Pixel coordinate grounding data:
+ + +

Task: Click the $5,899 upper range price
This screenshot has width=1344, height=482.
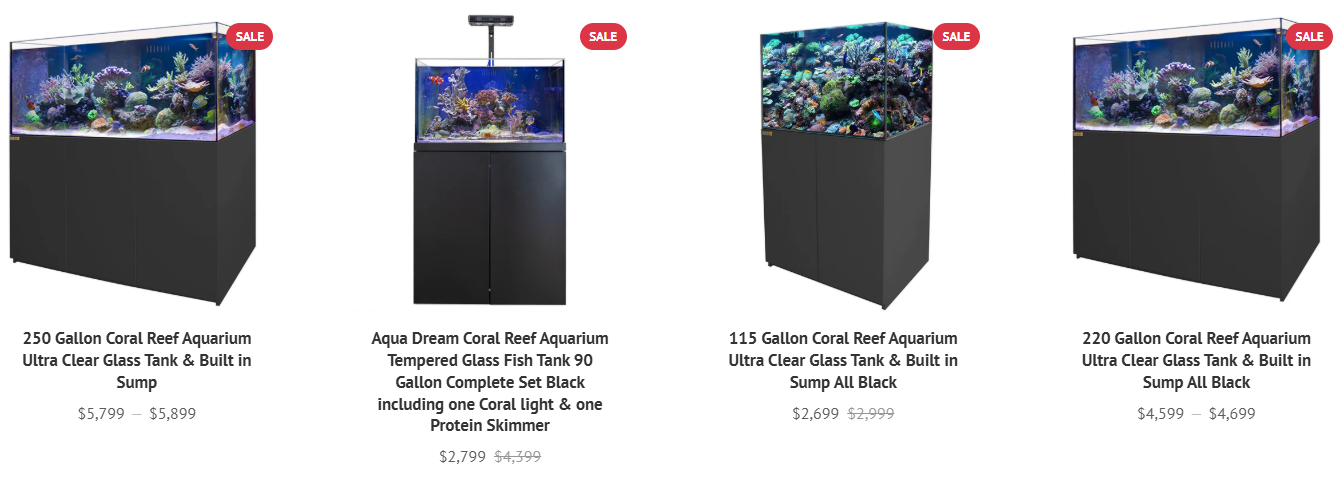Action: pos(173,413)
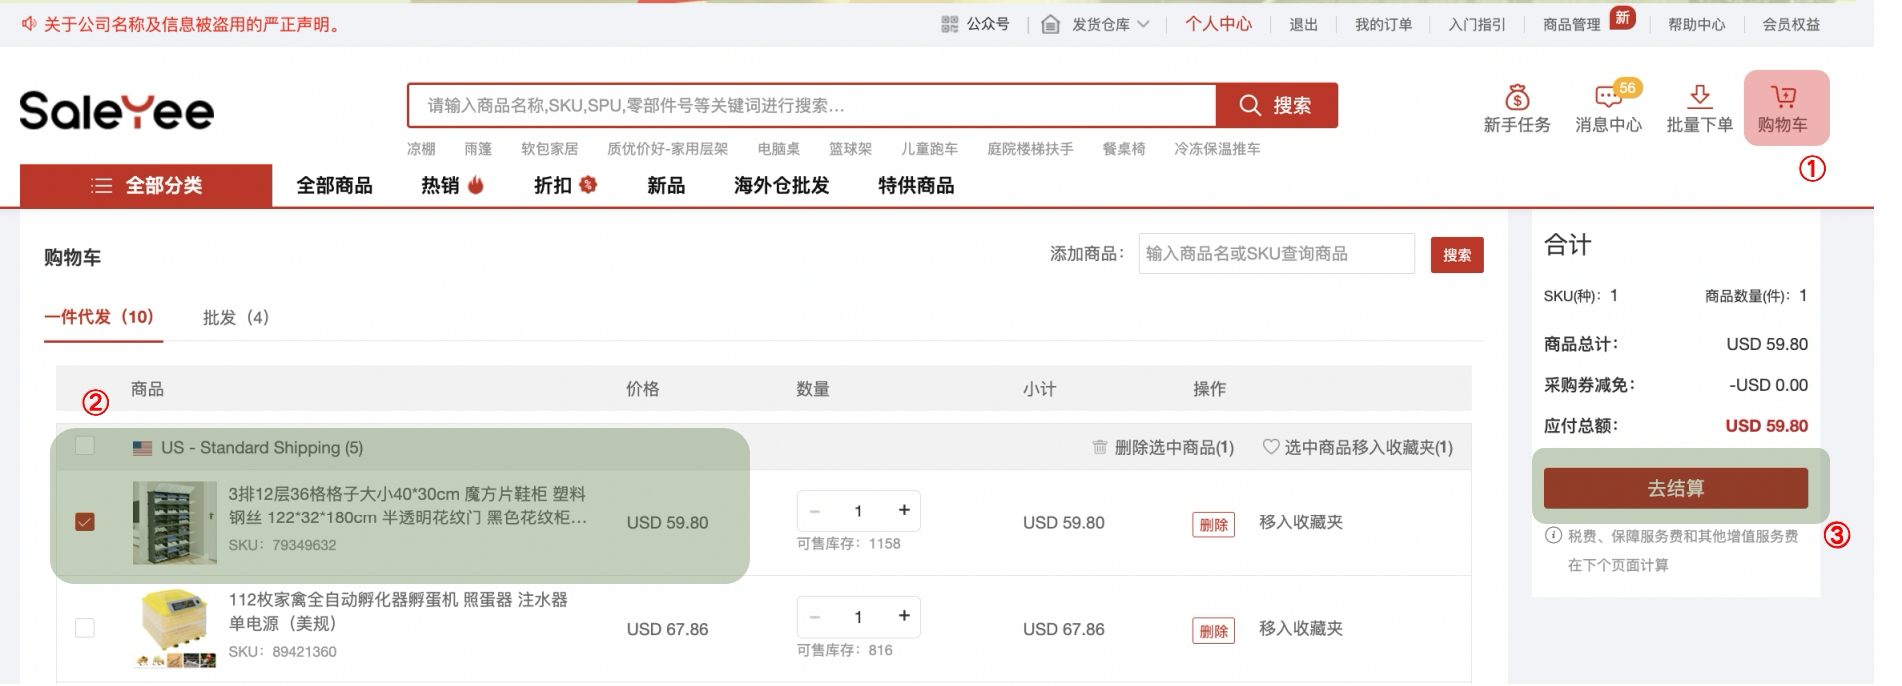The height and width of the screenshot is (686, 1902).
Task: Uncheck the shoe cabinet product checkbox
Action: pyautogui.click(x=85, y=522)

+ + +

What is expected:
Since pictures are not part of the copy, set down only the remaining data exactly.

Result below:
Task: Click the $5,899 upper range price
This screenshot has width=1344, height=482.
Action: pos(173,413)
The height and width of the screenshot is (686, 1902).
Task: Uncheck the shoe cabinet product checkbox
Action: pyautogui.click(x=85, y=522)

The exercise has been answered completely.